Highgate was created in 1839 by the General Cemetry Company and insantly became a popular and fashionable place to be buried amoungst the wealthy and upper classes.
It has the most incredible Dickensian Atmosphere that takes you right back to time when you would have seen black carriages and horses drawing up into the main court and forlorn visitors slowly waltzing around huddled together in blakc crepe.
John Betjeman referred to Highgate as the Victorian cemetary "par excellence, the Victorian Valhalla". It really is so lavish and dramatic, featuring an Egyptian archway with tudor turrets leading in large avenue of vaults..
It the centre is this huge Ceder tree standing tall on a mound of earth.
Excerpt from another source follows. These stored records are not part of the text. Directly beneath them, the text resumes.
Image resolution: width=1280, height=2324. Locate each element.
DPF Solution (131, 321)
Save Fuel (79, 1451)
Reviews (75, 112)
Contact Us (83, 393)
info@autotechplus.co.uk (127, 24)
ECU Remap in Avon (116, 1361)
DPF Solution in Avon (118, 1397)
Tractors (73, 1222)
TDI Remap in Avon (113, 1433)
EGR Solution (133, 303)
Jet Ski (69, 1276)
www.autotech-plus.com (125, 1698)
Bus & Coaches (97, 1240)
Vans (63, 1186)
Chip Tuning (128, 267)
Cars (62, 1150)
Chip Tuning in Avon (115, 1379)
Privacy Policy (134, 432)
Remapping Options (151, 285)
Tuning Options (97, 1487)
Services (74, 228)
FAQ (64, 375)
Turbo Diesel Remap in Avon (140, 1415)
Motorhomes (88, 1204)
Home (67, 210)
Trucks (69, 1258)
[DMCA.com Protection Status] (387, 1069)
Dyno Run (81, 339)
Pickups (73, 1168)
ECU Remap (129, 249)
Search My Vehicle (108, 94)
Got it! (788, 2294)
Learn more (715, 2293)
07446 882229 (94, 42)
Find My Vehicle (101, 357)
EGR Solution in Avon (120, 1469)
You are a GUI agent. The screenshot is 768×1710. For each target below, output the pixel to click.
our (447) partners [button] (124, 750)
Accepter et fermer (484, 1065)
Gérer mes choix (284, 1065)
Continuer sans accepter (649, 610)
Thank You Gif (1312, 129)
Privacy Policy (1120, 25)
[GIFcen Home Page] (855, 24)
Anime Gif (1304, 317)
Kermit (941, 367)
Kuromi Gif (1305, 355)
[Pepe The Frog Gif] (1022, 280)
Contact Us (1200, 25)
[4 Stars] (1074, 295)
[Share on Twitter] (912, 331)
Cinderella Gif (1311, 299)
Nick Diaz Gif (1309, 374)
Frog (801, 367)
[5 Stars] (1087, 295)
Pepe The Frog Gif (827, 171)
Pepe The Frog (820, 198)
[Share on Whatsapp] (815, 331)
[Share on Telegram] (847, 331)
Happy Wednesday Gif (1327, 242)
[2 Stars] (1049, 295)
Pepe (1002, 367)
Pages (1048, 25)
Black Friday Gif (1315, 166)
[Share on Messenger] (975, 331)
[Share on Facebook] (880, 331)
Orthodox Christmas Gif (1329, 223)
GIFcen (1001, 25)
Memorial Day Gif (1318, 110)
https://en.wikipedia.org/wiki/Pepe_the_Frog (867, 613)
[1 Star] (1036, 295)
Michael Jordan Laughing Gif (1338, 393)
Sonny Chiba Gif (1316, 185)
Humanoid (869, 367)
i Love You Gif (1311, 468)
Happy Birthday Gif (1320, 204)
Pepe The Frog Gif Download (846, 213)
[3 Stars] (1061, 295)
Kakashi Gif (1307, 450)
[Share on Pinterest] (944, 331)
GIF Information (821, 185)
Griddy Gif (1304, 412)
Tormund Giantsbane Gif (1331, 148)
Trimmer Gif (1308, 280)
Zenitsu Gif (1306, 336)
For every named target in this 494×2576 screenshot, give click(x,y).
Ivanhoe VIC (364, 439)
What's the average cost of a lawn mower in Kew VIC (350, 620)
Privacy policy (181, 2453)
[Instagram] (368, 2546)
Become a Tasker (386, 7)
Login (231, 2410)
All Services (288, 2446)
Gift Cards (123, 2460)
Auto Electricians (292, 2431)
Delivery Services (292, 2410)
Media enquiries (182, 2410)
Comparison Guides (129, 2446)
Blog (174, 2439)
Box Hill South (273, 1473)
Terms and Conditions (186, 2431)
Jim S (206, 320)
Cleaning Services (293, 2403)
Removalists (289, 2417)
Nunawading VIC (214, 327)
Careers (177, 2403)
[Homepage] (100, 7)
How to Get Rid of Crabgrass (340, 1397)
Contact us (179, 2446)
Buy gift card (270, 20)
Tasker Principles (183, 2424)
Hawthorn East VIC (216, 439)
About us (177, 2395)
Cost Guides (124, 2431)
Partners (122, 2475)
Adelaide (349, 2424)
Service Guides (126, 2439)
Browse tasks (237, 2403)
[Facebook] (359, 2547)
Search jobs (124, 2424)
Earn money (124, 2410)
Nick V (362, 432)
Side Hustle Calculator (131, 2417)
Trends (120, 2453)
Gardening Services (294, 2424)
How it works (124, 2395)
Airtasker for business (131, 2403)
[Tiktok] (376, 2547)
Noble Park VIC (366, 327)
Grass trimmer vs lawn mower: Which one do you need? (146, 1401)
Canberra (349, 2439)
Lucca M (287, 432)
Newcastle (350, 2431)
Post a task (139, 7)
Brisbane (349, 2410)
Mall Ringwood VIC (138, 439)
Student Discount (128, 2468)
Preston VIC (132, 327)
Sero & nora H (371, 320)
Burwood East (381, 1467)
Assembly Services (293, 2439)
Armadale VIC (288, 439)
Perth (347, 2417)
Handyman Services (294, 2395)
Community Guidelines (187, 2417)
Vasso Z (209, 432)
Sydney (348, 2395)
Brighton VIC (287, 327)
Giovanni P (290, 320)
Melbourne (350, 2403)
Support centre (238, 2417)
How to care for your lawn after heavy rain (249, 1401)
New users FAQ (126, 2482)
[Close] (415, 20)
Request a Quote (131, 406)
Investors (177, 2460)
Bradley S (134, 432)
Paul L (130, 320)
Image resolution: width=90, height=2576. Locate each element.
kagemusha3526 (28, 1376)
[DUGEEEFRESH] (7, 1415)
This is called the Circle of Lebanon, built in the same style. This circle was created by earth being excavated around an ancient Cedar of Lebanon, a legacy of the Ashurst Estate and used to great effect by the cemetery’s designers.
This is one of the doors to a vault holding a family mausoleum. They are such eery spaces, you can see inside as you are walking around and they seem so unusually large for holding a few coffins. They remind me of big old empty houses with wind blowing through them, untouched for years but holding secrets that have been buried with the owners.